■ Work order: From the first line of the data below, repeat each line exactly until you reach the line with "This screenshot has width=2576, height=1396."; include that line too.

■ Data listing:
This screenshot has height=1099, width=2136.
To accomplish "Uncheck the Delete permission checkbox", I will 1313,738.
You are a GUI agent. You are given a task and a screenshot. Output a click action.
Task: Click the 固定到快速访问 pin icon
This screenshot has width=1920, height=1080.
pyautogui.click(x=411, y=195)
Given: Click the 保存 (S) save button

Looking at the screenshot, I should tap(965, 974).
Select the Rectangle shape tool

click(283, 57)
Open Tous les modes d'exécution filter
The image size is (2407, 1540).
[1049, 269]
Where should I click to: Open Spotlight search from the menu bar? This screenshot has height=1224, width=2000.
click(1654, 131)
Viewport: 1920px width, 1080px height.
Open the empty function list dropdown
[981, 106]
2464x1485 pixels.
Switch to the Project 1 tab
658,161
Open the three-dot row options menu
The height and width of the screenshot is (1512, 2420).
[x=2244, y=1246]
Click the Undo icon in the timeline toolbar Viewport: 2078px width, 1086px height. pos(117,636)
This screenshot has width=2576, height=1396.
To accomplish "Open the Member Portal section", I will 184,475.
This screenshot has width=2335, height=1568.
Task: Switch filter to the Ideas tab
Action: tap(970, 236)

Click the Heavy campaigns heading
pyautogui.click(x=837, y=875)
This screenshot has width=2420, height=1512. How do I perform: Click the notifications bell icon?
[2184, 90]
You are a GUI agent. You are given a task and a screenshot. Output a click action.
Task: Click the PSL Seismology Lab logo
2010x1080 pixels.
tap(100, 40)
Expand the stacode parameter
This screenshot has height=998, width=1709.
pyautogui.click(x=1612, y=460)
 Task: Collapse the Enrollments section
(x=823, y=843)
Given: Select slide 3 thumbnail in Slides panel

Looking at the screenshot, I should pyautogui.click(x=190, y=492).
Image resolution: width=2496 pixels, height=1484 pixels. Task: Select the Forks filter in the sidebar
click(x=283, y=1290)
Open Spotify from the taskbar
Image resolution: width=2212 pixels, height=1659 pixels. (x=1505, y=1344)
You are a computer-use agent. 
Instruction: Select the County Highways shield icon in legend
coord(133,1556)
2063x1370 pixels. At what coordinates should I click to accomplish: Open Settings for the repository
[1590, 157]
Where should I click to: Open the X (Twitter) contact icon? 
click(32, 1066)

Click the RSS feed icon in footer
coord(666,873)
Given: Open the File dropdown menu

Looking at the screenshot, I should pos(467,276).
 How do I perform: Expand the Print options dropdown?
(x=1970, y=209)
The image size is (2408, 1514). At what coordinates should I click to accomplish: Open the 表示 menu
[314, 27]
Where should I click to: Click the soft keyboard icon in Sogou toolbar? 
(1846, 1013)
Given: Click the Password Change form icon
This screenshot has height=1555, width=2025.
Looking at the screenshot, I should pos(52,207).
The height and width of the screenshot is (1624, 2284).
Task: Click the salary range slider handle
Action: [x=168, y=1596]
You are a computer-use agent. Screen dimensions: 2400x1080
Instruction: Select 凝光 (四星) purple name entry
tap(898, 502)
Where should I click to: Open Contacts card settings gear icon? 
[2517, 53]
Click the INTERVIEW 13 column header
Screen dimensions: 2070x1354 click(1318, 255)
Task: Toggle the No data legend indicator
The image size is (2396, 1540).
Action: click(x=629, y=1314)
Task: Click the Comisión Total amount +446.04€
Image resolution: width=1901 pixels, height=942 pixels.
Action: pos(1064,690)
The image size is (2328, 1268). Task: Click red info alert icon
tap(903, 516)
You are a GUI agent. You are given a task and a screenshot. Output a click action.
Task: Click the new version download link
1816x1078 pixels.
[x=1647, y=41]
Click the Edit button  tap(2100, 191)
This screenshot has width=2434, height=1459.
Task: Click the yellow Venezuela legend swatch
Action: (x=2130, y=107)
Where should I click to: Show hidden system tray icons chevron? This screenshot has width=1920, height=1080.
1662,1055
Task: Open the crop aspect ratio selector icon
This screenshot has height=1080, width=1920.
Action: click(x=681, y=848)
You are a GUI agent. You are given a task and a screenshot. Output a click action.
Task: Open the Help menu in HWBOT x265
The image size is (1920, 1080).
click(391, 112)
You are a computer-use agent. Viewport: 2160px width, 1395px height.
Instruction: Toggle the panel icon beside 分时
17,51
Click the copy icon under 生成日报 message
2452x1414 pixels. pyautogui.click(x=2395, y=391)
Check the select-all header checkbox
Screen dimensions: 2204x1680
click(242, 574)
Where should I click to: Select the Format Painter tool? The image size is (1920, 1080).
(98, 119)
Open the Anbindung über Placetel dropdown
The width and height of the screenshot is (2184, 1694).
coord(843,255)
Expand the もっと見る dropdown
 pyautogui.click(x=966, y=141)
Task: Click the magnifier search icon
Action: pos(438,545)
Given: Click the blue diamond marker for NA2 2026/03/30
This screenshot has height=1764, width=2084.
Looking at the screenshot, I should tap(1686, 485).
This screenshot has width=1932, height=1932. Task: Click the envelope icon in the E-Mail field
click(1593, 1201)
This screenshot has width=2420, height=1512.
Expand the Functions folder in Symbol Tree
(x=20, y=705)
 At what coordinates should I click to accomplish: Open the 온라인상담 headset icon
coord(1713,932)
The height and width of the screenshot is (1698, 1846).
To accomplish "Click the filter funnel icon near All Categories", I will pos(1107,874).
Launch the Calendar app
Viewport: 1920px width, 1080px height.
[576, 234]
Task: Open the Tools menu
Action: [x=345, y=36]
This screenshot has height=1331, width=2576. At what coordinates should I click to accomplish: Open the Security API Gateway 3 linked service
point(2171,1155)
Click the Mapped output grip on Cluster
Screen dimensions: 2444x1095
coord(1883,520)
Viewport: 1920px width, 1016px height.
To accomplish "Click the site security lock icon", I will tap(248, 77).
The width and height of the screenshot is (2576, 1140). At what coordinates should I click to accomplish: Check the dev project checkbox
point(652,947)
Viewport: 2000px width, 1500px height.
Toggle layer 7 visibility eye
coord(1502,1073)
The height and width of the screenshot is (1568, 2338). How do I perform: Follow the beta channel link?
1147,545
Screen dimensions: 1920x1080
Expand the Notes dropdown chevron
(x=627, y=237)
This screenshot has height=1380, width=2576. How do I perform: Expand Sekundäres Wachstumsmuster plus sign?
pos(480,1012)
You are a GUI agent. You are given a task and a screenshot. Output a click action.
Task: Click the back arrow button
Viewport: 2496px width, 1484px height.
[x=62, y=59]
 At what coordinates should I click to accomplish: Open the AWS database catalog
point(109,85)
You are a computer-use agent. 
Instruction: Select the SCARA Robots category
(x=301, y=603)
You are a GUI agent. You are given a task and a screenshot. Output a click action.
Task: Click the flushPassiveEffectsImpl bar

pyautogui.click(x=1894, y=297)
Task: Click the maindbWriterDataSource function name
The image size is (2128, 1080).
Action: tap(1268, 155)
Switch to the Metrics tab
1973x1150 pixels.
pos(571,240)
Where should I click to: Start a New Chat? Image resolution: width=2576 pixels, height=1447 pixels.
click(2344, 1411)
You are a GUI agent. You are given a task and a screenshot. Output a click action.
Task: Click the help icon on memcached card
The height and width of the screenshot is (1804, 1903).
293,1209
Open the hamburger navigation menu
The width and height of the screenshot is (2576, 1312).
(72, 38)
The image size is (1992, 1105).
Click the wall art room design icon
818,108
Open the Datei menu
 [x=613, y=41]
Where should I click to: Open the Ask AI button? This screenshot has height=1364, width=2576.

■ Task response:
This screenshot has height=1099, width=2136.
To accomplish "Uncheck the Delete permission checkbox", I will 1313,738.
You are a GUI agent. You are given a task and a screenshot. Output a click action.
Task: Click the 固定到快速访问 pin icon
This screenshot has width=1920, height=1080.
pyautogui.click(x=411, y=195)
Given: Click the 保存 (S) save button

Looking at the screenshot, I should tap(965, 974).
Select the Rectangle shape tool

click(283, 57)
Open Tous les modes d'exécution filter
The image size is (2407, 1540).
[1049, 269]
Where should I click to: Open Spotlight search from the menu bar? This screenshot has height=1224, width=2000.
click(1654, 131)
Viewport: 1920px width, 1080px height.
Open the empty function list dropdown
[981, 106]
2464x1485 pixels.
Switch to the Project 1 tab
658,161
Open the three-dot row options menu
The height and width of the screenshot is (1512, 2420).
[x=2244, y=1246]
Click the Undo icon in the timeline toolbar Viewport: 2078px width, 1086px height. pos(117,636)
This screenshot has width=2576, height=1396.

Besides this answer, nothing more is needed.